観終わった後に友達とラインでやりとりして大分整理できた。
本作ではエディプスコンプレックスを描こうとしたのに、やりきれなかったのは何故か?というモヤモヤが残っている。シンプルにいうと「なぜマヒトは父親を殺さなかったのか?」という部分がずっと引っかかる。
とにかく全編通して父親の振る舞いや言動で許せない部分が多かった。
「兵器工場」の経営者であり大金持ちである父親は「サイパン」で起きたことを他人事のように言い捨てる。
前妻を空襲で亡くしているのに「戦争のおかげで仕事が繁盛している」みたいなことを言ったり、というか前妻の妹と再婚してるのも大分気持ち悪いし、かなり最悪の金持ちだった。ハッキリ言ってクズ野郎である。
これはクライマックスでマヒトが「父親殺し」をすることで成長するための前フリとしか思えないが、結局そこは完徹されなかった。なぜ?
今作では明らかに夏子さんを「女」として描いてる。向こう側の世界で出会うヒメ(実母)にも淡い恋心を抱いている。
マヒトは人生で初めて触れる異性である「母親」に対して性愛的な感情を持っている。そして「父親」は憎むべき存在として現れている。
典型的なエディプスコンプレックスのような話であったのに、なぜか父親は殺されなかった。
宮崎駿はなぜ父親を殺さなかった(殺せなかった)のだろう?今はそこに一番興味がある。

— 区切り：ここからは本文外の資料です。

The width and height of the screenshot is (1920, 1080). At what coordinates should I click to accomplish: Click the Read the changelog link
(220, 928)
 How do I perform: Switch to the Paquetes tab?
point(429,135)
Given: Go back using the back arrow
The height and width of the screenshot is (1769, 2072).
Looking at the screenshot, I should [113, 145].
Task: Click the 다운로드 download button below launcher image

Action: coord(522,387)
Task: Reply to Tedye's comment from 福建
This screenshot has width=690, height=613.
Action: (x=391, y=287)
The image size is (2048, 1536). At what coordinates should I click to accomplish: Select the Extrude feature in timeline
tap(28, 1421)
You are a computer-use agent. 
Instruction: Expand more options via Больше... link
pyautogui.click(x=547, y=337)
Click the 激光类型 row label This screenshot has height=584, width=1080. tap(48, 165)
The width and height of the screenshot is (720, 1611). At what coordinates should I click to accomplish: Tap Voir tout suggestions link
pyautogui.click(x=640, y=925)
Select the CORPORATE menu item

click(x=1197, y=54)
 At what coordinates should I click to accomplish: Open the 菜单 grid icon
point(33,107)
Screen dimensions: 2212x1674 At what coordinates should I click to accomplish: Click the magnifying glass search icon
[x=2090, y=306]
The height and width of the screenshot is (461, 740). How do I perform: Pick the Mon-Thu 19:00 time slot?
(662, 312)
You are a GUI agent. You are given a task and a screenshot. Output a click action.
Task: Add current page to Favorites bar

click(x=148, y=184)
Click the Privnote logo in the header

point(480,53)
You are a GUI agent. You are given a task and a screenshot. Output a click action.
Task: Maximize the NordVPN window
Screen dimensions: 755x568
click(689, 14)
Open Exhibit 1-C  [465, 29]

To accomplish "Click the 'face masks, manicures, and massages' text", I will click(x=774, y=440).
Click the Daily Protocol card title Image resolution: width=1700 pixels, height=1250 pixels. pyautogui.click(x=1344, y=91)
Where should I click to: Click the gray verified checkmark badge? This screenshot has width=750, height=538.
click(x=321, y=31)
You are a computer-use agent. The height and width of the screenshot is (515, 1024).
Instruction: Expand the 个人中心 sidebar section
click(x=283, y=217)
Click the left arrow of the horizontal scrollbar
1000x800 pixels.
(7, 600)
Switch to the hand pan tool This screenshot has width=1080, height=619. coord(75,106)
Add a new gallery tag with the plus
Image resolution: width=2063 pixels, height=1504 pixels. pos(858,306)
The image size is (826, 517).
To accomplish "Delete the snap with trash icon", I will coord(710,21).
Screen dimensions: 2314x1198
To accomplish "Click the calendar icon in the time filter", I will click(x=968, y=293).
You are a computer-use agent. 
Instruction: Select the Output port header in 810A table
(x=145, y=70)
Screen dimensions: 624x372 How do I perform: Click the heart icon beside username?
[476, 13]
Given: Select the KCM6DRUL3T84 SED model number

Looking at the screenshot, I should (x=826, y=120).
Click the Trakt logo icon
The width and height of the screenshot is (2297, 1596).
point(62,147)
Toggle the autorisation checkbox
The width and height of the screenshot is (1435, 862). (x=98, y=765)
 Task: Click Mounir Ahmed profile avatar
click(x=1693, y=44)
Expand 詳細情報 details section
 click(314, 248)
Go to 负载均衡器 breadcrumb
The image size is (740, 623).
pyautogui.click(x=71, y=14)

宮崎駿は昔から映画のストーリーより「画面」を優先させてしまうので、まあ致し方ないのかもしれない。
マヒトは現実世界で父親を殺して、向こうの世界で夏子さんとヒメと3Pセックスをして二度と現実に帰ってこないというオチであったら素晴らしかったのに。
君たちはどう生きるか?という問いに対して宮崎駿は間違いなく「もう現実には愛想がつきました」と答えるはずなので。